Version: 5.5.3 (issue was not present on 5.3.5 - it looks to be an issue with switch to coredns)
Environment: 3 RHEL 7.6 EC2 VMs on AWS
I have created a duplicate of the “site-app-post-install” with changing the gravity site status command so that I have access to the container.
I have also added the upstream dns from AWS onto --dns-zone on install.
In that container the when doing a nslookup on the service that is called via gravity site status it is not resolved.
Address 1: 10.100.14.135 kube-dns.kube-system.svc.cluster.local
/ # nslookup gravity-site.kube-system.svc.cluster.local
Server: 10.100.14.135
Address 1: 10.100.14.135 ip-10-100-14-135.eu-central-1.compute.internal
nslookup: can't resolve 'gravity-site.kube-system.svc.cluster.local'
the /etc/resolv.conf of the job container is
/ # cat /etc/resolv.conf
nameserver 10.100.14.135
search default.svc.cluster.local svc.cluster.local cluster.local eu-central-1.compute.internal
options ndots:5
(note) 10.100.14.135 is the cluster ip of the kube-dns service.
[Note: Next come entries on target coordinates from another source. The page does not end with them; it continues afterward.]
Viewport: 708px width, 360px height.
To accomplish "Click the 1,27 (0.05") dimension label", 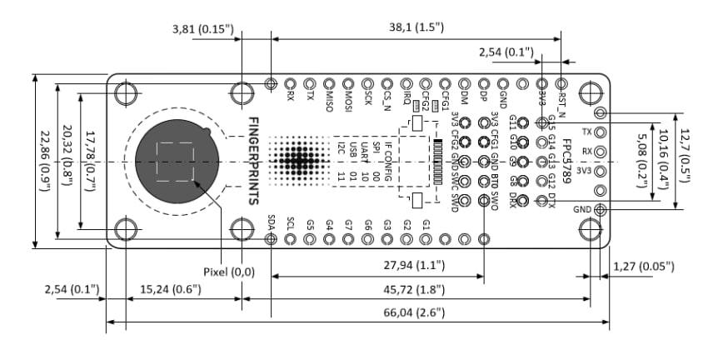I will tap(643, 266).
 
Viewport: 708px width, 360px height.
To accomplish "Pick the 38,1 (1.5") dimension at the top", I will tap(410, 28).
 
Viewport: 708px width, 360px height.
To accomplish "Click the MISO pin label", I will tap(329, 100).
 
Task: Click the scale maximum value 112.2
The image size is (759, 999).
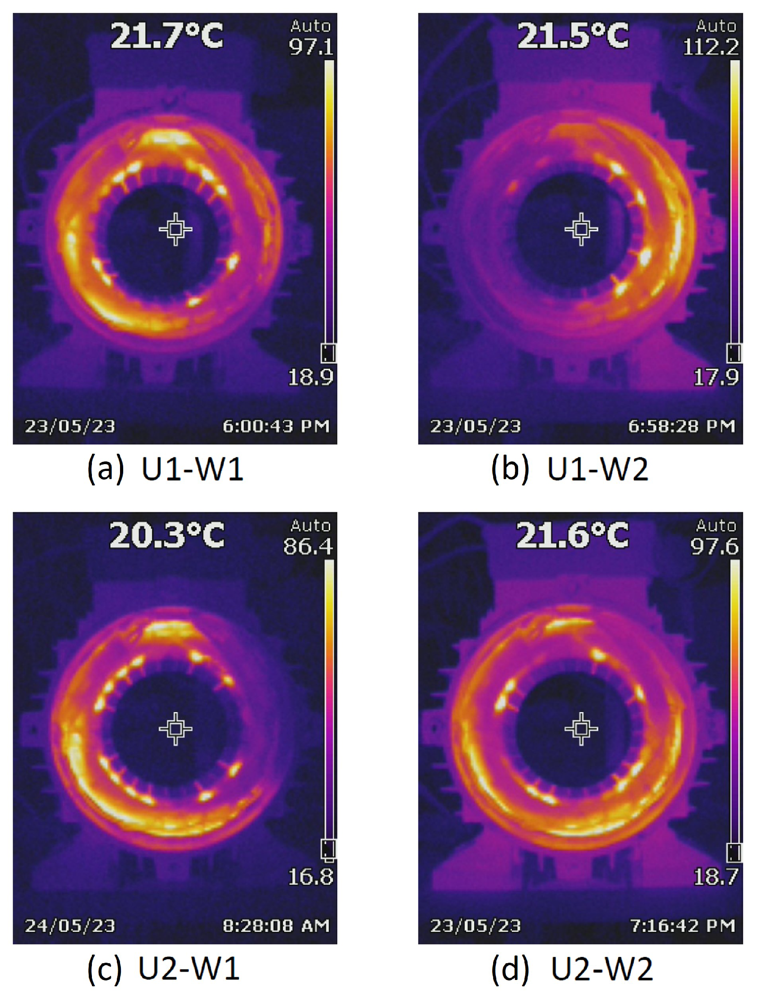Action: coord(711,47)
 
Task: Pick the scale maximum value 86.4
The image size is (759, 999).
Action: coord(308,547)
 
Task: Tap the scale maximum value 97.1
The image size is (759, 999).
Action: coord(311,47)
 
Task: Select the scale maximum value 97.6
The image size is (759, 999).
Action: coord(715,547)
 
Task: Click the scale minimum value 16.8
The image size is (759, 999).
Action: coord(311,877)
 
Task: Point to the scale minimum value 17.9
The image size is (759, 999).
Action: coord(716,377)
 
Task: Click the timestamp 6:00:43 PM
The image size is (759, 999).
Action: coord(276,426)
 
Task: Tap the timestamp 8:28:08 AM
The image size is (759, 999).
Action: coord(276,926)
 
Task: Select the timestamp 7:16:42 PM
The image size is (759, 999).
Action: coord(682,926)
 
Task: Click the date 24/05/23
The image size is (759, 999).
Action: coord(70,926)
When I exec into the “gravity-site” container I am able to lookup gravity-site.kube-system.svc.cluster.local.
All of the coredns daemonset containers are running. I turned on logs on coredns settings and services from the monitoring namespace are reaching the coredns, but the requests from the “site-app-post-install” do not reach the coredns logs.